| INPUT MATERIAL |

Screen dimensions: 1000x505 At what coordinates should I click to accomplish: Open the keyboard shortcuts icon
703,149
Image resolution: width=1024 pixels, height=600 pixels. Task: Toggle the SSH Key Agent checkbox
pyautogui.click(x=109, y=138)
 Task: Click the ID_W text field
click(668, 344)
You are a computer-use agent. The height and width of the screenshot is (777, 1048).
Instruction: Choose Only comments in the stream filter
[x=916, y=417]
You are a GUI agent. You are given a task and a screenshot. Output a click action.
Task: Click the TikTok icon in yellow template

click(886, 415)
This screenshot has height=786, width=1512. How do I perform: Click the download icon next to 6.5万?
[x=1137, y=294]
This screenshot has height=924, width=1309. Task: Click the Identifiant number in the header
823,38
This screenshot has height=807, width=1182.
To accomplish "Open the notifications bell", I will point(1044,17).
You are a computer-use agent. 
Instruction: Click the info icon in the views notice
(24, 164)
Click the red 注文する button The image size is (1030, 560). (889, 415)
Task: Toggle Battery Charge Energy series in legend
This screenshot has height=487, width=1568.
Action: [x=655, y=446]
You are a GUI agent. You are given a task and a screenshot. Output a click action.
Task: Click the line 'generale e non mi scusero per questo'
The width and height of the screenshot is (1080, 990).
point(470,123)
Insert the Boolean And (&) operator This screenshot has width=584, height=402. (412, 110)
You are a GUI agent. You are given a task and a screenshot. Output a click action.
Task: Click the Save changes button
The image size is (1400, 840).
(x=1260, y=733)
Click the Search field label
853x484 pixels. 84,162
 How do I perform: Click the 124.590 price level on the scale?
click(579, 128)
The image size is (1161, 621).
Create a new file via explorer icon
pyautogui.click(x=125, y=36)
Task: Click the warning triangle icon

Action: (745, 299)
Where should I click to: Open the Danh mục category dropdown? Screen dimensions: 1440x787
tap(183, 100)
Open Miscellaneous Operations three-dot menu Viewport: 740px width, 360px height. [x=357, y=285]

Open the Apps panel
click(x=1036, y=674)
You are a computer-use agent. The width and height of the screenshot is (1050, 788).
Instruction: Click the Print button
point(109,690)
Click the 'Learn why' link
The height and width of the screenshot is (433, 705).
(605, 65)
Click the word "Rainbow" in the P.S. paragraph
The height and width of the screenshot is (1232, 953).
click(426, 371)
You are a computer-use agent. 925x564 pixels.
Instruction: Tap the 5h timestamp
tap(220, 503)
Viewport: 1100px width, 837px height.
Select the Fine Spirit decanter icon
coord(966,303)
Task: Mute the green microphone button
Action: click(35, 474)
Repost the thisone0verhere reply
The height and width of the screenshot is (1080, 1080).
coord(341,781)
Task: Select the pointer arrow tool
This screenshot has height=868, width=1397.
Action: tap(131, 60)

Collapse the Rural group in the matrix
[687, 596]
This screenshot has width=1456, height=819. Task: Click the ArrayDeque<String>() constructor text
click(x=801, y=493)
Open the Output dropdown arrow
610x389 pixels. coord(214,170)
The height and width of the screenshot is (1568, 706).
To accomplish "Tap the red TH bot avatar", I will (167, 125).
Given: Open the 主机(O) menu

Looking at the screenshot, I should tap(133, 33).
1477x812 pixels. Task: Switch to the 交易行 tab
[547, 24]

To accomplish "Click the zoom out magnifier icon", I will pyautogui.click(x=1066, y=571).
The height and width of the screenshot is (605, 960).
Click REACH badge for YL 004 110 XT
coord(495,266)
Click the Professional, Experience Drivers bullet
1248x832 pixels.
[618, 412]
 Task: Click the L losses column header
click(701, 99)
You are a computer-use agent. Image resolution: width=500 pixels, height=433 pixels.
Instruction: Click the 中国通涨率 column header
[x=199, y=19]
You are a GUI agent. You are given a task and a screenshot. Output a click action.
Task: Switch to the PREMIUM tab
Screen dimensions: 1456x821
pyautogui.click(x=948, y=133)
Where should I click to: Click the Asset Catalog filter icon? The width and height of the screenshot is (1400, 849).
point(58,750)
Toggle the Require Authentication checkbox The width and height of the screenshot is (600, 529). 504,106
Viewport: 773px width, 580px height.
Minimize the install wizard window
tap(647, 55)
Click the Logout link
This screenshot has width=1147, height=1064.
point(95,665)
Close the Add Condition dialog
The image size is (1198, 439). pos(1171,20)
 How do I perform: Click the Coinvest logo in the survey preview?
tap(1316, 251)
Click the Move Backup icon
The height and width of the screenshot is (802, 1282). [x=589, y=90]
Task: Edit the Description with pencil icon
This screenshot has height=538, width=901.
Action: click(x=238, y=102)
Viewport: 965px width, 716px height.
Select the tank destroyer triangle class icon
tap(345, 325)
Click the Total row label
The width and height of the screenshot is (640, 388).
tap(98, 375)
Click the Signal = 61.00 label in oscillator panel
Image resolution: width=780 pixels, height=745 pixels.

| WHAT THE TASK REQUIRES |
Lines with the word "will" in them should be copied from the preceding records.

| RESPONSE TO THIS EXERCISE |
To accomplish "Open the notifications bell", I will point(1044,17).
To accomplish "Tap the red TH bot avatar", I will (167, 125).
To accomplish "Click the zoom out magnifier icon", I will pyautogui.click(x=1066, y=571).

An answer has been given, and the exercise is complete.